Wireguard VPN Outbound and Inbound

Question

I am trying to setup a Wireguard tunnel so that A uses the IP of B for outbound and inbound traffic (like a proxy, not a std VPN config). Both boxes are Ubuntu 16.04.

A is eth0, behind a router with NAT and on DMZ, with IP A

B has two public IPs: a main one (ens3 aka B1) and a secondary one (ens3:0 aka B2). The secondary one should be dedicated to the WG tunnel.

WG on A:

Interface Address = 10.200.1.2/24 SaveConfig = true ListenPort = 50614 FwMark = 0xca6c PrivateKey = xxxxxxxxxxxxxxxxxxxxxxxxxxxxxxxxxxxxxx [Peer] PublicKey = yyyyyyyyyyyyyyyyyyyyyyyyyyyyyyyyyyyyyyy AllowedIPs = 0.0.0.0/0 Endpoint = <B2>:51820 PersistentKeepalive = 10

WG on B:

[Interface] Address = 10.200.1.1/24 SaveConfig = true ListenPort = 51820 PrivateKey = wwwwwwwwwwwwwwwwwwwwwwwwwwwwwwwwwwwwww [Peer] PublicKey = zzzzzzzzzzzzzzzzzzzzzzzzzzzzzzzzzzzzzzz AllowedIPs = 10.200.1.0/24 Endpoint = A:50614

Route on A:

Kernel IP routing table Destination Gateway Genmask Flags Metric Ref Use Iface 0.0.0.0 192.168.1.1 0.0.0.0 UG 0 0 0 eth0 192.168.1.0 0.0.0.0 255.255.255.0 U 0 0 0 eth0

Route on B:

Kernel IP routing table Destination Gateway Genmask Flags Metric Ref Use Iface 0.0.0.0 B1.B1.B1.1 0.0.0.0 UG 0 0 0 ens3 B2.B2.B2.0 0.0.0.0 255.255.255.0 U 0 0 0 ens3 B1.B1.B1.0 0.0.0.0 255.255.254.0 U 0 0 0 ens3 169.254.169.254 B1.B1.B1.1 255.255.255.255 UGH 0 0 0 ens3

Which route do I need to add so that every outbound packet from A goes out via B2 and every packet inbound to B2 gets sent to A?

Answer 1

I got a lot of help from the Wireguard community, and here's what works.

A (client)

[Interface]
Address = B2/32
PrivateKey = yyyyyyyyyyyyyyyyyyyyyyyyyyyyyyyyyyyyyy

[Peer]
PublicKey = xxxxxxxxxxxxxxxxxxxxxxxxxxxxxxxxxxxxxxx
AllowedIPs = 0.0.0.0/0
Endpoint = B2:51820
PersistentKeepalive = 10

B (server)

[Interface]
ListenPort = 51820
PrivateKey = yyyyyyyyyyyyyyyyyyyyyyyyyyyyyyyyyyyyyy

[Peer]
PublicKey = xxxxxxxxxxxxxxxxxxxxxxxxxxxxxxxxxxxxxxx
AllowedIPs = B2/32

Don't forget about the usual steps (on B)

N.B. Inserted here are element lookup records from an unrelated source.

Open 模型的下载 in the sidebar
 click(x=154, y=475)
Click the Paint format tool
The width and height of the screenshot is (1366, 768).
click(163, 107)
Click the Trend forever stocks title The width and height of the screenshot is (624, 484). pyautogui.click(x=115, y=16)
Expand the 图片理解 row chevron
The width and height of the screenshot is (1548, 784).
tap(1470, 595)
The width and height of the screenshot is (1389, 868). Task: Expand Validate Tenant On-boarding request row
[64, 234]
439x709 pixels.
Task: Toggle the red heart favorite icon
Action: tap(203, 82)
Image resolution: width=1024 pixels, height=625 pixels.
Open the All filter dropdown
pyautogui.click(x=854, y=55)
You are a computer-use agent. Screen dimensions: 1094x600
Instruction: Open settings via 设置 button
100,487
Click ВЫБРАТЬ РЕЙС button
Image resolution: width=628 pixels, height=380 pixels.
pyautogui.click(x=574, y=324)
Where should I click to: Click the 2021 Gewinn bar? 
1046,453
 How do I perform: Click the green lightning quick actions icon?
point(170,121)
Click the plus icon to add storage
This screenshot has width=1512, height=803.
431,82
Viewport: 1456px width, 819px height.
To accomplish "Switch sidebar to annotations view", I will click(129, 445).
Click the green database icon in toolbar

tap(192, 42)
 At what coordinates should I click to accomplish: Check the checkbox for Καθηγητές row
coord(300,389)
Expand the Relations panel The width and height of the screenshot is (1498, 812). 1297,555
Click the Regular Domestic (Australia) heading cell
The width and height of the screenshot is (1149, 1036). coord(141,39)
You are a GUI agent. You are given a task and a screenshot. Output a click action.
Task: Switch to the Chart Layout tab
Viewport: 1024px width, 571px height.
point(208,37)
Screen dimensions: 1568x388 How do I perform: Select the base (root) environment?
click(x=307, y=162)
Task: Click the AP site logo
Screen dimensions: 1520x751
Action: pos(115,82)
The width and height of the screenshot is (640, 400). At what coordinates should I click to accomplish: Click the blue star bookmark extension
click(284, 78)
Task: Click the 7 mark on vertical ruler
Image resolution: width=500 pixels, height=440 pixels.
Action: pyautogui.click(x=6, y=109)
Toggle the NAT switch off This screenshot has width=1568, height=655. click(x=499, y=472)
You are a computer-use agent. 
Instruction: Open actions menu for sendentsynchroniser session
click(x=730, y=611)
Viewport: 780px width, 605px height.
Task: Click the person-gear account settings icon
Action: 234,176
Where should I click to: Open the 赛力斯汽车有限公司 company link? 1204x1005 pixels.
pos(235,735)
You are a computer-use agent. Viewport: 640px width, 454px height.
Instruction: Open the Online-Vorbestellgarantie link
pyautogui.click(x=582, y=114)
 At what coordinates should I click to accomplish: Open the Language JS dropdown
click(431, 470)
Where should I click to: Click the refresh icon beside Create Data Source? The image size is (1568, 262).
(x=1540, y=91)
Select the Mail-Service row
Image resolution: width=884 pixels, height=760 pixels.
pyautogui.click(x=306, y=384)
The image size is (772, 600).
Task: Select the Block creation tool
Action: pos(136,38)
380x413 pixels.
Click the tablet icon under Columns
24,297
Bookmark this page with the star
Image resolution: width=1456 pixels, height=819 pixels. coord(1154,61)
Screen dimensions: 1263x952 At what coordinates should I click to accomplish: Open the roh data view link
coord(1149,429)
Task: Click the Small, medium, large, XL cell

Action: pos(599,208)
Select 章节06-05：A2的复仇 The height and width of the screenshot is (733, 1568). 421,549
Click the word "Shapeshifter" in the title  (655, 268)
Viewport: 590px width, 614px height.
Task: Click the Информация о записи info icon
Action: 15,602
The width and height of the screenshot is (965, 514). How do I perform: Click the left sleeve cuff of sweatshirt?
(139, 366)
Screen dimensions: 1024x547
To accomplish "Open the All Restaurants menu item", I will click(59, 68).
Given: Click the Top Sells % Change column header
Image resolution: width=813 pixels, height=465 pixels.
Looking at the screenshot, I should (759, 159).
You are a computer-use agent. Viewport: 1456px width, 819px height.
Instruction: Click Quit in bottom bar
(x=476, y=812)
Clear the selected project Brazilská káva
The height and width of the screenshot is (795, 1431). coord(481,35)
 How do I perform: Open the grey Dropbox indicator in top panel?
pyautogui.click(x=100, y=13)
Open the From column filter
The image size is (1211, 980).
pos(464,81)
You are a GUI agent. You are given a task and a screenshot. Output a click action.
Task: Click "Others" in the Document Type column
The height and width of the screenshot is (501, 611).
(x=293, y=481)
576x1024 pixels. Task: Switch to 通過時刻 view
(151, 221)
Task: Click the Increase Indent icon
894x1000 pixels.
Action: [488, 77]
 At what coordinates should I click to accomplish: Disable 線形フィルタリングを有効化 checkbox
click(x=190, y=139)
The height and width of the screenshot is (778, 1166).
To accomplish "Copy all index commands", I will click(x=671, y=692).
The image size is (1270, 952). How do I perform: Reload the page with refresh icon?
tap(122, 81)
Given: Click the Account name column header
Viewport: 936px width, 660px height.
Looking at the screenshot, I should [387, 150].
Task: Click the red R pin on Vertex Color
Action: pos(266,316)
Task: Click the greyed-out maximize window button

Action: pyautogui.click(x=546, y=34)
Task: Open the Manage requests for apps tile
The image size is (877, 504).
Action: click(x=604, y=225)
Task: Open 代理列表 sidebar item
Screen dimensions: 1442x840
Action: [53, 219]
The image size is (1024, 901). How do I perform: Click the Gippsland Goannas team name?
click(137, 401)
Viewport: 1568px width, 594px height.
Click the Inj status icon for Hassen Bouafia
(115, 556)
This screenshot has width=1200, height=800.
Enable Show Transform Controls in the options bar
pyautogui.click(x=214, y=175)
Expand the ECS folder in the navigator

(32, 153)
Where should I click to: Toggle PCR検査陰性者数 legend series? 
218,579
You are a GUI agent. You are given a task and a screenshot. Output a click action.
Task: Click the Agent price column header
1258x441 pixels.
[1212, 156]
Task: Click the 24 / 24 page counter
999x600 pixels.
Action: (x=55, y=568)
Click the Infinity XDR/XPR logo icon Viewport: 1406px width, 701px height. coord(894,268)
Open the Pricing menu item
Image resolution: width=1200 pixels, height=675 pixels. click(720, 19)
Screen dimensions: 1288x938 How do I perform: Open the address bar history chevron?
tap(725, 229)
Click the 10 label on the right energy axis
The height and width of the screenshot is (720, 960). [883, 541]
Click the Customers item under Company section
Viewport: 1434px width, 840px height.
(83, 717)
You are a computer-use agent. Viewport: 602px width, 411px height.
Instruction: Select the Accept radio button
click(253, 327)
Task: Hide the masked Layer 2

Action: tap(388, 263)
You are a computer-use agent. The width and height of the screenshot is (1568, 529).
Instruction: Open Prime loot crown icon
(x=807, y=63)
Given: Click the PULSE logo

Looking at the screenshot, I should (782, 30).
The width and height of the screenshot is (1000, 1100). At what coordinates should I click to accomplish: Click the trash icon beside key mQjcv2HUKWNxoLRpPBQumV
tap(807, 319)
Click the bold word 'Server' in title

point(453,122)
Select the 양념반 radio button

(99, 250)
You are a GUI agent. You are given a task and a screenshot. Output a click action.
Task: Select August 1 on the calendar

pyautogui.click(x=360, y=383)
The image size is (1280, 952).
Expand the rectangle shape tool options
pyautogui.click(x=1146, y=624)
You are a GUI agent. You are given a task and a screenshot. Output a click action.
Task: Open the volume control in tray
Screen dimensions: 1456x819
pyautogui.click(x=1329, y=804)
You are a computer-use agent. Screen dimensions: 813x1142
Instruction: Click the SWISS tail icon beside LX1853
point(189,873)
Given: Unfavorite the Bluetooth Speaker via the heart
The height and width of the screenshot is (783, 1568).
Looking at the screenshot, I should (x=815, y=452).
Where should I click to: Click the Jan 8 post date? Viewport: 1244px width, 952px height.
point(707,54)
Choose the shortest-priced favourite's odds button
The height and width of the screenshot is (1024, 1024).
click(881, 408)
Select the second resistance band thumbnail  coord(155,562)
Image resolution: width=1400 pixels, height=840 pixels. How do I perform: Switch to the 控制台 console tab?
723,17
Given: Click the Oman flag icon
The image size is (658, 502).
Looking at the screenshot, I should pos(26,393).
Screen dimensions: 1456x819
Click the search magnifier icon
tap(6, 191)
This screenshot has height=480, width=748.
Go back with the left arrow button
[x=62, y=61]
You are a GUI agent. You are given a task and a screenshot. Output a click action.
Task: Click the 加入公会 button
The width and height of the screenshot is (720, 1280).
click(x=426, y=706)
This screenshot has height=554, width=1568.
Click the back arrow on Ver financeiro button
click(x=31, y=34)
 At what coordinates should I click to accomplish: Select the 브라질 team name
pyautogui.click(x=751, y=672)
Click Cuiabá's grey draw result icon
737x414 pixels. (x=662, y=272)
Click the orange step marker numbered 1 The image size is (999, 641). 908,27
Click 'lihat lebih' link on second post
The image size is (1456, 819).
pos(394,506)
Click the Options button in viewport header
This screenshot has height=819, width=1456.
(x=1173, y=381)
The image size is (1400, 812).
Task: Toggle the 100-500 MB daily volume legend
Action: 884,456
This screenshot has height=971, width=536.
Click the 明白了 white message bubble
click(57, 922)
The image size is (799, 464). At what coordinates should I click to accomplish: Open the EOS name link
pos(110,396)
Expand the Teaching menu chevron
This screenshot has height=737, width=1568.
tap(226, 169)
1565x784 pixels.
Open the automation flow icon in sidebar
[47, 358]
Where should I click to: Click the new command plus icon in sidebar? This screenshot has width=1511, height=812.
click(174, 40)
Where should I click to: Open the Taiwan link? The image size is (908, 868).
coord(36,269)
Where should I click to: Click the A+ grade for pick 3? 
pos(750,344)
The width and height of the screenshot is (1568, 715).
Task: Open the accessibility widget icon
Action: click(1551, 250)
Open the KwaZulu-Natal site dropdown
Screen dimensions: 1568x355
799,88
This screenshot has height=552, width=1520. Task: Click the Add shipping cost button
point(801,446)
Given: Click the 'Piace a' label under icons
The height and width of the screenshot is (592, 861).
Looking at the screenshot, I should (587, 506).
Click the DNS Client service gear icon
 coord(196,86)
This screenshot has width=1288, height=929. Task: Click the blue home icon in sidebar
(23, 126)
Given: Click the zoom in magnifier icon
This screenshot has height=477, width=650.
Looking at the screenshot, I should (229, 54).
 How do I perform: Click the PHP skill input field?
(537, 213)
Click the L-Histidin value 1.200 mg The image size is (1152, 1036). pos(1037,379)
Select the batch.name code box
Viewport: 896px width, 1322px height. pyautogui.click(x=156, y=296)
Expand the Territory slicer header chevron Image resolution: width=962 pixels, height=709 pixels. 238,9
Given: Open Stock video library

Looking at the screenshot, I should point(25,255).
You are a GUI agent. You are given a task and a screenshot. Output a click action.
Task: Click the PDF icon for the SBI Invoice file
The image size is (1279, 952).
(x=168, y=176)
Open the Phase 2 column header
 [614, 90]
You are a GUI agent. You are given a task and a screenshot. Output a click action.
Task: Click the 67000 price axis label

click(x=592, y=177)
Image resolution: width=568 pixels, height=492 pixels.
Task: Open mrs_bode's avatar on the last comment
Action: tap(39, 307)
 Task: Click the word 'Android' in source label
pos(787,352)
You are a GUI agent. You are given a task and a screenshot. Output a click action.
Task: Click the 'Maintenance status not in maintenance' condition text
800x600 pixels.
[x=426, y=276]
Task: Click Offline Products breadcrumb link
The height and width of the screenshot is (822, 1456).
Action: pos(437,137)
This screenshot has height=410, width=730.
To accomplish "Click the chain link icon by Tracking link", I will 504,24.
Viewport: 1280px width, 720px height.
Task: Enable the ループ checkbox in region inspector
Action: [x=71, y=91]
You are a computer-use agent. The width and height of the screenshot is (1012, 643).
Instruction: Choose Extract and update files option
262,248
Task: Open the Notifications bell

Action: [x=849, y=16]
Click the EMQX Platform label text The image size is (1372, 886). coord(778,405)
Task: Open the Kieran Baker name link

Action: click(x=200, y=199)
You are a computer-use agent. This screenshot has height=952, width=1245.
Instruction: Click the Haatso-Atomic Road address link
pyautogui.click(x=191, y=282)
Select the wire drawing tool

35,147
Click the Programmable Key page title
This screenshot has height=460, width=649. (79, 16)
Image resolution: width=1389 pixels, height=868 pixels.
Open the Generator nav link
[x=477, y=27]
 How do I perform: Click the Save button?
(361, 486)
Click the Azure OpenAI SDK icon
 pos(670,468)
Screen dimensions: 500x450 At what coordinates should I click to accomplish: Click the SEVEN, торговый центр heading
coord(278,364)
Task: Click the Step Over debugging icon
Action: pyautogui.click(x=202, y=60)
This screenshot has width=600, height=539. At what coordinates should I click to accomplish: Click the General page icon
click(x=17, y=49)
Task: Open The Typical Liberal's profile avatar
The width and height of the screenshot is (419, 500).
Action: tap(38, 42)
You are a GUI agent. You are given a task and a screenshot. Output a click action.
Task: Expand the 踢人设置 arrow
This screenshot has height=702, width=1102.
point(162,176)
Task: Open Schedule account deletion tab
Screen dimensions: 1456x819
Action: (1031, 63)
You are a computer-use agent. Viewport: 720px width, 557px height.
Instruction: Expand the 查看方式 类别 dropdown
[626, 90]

• open 51820/udp in the firewall
• set net.ipv4.ip_forward = 1

If the wg0 interface on B is showing constantly growing error count, you might want to disable DMZ for A or restrict inbound on ports which are in use at B2 that also might have traffic via A to the WG interface. This might be the case if you are running peer based services.